Task input
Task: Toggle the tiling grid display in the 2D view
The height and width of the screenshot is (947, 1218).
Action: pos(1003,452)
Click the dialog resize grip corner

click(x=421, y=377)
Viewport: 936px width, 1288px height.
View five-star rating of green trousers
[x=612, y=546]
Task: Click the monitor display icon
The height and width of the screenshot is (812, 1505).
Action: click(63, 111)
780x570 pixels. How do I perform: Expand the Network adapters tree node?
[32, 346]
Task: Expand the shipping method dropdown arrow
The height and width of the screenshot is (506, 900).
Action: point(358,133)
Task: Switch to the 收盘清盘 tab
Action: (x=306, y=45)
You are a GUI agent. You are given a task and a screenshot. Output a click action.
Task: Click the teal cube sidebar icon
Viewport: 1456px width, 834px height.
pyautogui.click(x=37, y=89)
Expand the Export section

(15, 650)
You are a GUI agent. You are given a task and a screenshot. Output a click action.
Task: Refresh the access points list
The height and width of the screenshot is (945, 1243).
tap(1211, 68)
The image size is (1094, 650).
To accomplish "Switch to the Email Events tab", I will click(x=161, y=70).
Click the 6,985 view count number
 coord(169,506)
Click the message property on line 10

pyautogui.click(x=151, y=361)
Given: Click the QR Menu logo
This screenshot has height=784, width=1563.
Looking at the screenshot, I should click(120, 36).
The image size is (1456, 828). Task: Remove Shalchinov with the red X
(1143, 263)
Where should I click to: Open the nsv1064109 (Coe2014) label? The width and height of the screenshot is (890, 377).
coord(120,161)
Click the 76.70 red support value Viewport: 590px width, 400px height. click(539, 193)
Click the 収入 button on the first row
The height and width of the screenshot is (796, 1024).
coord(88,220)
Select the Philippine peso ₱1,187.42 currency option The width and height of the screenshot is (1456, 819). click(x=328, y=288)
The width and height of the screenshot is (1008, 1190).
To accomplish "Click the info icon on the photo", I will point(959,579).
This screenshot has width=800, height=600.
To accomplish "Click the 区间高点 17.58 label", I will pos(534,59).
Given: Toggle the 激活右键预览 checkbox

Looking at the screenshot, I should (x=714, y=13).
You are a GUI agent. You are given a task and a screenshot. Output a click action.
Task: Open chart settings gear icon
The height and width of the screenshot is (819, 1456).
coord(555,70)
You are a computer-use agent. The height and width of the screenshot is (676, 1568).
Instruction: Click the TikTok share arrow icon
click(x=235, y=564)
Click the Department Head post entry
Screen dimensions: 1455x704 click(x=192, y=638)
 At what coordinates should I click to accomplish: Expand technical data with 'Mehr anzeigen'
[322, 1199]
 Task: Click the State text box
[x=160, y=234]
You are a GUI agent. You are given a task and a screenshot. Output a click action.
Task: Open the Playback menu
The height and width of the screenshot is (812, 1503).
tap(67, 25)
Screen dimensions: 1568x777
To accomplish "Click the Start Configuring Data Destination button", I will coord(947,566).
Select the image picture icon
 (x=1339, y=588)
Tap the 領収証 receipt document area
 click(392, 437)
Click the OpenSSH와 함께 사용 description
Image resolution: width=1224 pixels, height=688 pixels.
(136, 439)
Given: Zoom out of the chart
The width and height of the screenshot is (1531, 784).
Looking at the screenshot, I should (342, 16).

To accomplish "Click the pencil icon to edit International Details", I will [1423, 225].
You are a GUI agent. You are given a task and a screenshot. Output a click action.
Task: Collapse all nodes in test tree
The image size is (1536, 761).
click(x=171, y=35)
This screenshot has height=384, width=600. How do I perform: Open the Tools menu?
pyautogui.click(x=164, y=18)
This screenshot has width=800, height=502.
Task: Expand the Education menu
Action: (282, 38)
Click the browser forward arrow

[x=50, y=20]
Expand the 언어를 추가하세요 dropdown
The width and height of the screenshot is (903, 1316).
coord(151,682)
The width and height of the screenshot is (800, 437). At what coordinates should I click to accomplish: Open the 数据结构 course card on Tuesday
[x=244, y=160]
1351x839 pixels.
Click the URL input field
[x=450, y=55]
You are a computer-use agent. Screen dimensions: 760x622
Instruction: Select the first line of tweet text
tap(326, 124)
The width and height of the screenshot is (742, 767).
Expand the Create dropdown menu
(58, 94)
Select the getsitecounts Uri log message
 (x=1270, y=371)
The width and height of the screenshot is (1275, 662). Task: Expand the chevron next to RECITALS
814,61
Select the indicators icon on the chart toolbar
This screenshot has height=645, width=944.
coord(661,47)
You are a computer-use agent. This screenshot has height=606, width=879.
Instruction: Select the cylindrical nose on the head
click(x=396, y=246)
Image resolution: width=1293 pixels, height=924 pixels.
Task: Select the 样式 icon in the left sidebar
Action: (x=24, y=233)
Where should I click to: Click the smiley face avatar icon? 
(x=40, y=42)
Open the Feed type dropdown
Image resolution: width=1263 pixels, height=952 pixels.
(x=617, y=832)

Work to complete
Present everything from the line containing "Viewport: 936px width, 1288px height." down to the line containing "Action: (x=306, y=45)", both included, as a Markdown table with the columns Row and Content. Leave out any blank lines.

Reply to the task
| Row | Content |
|---|---|
| 1 | Viewport: 936px width, 1288px height. |
| 2 | View five-star rating of green trousers |
| 3 | [x=612, y=546] |
| 4 | Task: Click the monitor display icon |
| 5 | The height and width of the screenshot is (812, 1505). |
| 6 | Action: click(63, 111) |
| 7 | 780x570 pixels. How do I perform: Expand the Network adapters tree node? |
| 8 | [32, 346] |
| 9 | Task: Expand the shipping method dropdown arrow |
| 10 | The height and width of the screenshot is (506, 900). |
| 11 | Action: point(358,133) |
| 12 | Task: Switch to the 收盘清盘 tab |
| 13 | Action: (x=306, y=45) |